De zaak werd voor de rechter gebracht en vorige week maakte de Caribbean Court of Justice (CCJ), het laatste hof van beroep voor Guyana, het verkiezingsverslag van Lowenfield op 23 juni ongeldig. Volgens het besluit van het hof zou de hertelling van 33 dagen gelden, waardoor de PPP / C de nieuwe regeringspartij wordt.
De zaak gaat vrijdag terug naar de rechtbank in Guyana nadat een nieuwe betwisting is ingediend, en de opperrechter van Guyana zal naar verwachting zondag een uitspraak doen.
Het aan de gang zijnde verkiezingsgeschil heeft al gevolgen voor de economische fortuinen van Guyana, die naar verwachting dit jaar een substantiële groei zouden zien ondanks de COVID-19-pandemie als gevolg van de ontdekking van olie voor de kust van Guyana.
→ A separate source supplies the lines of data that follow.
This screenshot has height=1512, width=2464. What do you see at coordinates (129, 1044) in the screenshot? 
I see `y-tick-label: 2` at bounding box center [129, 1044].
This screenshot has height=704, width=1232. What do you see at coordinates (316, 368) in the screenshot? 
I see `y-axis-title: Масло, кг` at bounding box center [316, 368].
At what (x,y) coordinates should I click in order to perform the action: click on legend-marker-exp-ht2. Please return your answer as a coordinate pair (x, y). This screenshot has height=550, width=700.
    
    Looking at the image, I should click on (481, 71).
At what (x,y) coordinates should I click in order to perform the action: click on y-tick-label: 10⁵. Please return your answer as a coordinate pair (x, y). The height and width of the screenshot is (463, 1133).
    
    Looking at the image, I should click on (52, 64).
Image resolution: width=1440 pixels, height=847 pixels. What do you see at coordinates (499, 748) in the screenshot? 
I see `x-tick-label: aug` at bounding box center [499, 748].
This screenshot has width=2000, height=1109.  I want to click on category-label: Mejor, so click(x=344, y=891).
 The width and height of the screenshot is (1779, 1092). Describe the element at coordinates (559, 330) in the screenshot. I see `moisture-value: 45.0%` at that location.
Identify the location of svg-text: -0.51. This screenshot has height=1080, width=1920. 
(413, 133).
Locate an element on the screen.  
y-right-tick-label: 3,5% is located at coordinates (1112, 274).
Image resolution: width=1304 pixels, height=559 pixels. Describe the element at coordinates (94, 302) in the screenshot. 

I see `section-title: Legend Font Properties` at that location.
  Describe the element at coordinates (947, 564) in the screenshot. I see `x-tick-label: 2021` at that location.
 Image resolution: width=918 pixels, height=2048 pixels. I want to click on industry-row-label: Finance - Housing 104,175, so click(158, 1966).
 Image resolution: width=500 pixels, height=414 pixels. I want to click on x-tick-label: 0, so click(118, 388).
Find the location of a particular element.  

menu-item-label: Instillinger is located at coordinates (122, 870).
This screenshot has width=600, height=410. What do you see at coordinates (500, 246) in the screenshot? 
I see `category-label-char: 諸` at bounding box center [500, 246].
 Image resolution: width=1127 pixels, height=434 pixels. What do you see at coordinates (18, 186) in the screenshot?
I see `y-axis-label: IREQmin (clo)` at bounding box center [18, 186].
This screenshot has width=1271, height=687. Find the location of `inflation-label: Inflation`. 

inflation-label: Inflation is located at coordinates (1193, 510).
De vondst zal naar verwachting het grotendeels onderontwikkelde land veranderen van een van de meest gepolariseerde en armste van Zuid-Amerika in een van de rijkste.
Een rapport dat Rystad Energy woensdag publiceerde, zei dat politieke vertragingen bij het verkrijgen van goedkeuring voor projecten miljoenen vaten olie uit de productie halen die in 2030 hadden kunnen worden bereikt. Dergelijke vertragingen zouden de inkomsten van Guyana de komende jaren aanzienlijk kunnen verminderen.
“Onze analyse toont aan dat Guyana tegen 2030 ongeveer 10 miljoen vaten olie kan verliezen die uit het project kunnen worden geproduceerd, uitgaande van slechts een vertraging van drie maanden, een aantal dat oploopt tot ongeveer 75 miljoen vaten, uitgaande van een vertraging van 24 maanden,” zeiden analisten in het rapport.